**TASK INSTRUCTIONS:** Count the lines below that contain the string "dropdown", with case counting, and reply with only that number.

**SOURCE DATA:**

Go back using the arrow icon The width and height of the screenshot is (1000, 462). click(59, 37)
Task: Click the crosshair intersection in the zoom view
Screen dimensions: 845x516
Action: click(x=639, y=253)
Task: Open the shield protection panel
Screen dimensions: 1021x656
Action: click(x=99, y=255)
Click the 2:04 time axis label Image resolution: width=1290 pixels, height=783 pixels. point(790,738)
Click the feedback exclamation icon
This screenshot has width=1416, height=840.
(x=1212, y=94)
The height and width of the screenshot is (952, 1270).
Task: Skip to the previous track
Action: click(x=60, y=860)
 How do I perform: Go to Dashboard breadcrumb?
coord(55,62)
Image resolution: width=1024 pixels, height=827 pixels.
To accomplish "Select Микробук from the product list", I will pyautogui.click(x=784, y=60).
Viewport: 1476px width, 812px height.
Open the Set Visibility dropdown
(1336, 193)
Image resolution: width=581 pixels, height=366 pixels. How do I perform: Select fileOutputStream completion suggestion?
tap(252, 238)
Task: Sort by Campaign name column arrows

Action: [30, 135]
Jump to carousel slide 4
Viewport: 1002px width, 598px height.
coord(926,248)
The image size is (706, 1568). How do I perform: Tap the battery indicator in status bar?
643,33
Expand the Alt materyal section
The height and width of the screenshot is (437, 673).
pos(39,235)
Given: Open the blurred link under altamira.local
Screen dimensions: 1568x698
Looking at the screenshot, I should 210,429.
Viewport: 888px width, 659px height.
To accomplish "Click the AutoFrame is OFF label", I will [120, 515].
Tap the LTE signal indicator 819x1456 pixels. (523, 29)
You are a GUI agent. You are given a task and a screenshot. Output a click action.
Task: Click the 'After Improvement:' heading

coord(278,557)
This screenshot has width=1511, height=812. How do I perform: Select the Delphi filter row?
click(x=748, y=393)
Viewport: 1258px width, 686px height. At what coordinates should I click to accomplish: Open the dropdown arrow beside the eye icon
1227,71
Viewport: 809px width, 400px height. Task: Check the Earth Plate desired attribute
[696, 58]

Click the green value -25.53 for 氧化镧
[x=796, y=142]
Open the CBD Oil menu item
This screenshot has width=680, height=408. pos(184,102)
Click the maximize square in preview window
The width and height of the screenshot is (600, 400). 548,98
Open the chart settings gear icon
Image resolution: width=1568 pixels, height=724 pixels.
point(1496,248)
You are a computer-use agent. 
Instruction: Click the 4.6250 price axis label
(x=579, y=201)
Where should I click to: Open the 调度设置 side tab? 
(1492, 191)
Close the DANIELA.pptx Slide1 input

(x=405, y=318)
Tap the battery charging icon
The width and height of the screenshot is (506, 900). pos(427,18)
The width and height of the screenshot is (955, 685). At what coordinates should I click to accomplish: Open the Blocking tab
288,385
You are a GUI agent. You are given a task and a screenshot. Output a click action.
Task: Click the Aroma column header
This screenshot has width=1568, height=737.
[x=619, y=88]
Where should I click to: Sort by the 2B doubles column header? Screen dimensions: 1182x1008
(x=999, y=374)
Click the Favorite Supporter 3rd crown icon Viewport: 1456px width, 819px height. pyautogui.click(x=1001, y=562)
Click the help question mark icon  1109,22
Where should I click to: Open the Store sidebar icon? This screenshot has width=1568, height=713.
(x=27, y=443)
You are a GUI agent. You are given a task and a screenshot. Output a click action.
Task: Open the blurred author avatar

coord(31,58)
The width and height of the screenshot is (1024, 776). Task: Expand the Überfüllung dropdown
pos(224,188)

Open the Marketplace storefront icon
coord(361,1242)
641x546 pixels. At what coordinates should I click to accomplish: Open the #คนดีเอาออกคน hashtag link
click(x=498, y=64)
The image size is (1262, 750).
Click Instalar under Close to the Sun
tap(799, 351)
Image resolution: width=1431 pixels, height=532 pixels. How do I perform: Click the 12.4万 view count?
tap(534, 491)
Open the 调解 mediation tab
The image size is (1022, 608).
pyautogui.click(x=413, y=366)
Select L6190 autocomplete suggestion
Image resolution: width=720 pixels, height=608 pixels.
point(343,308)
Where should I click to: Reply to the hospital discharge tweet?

**THE OUTPUT:** 3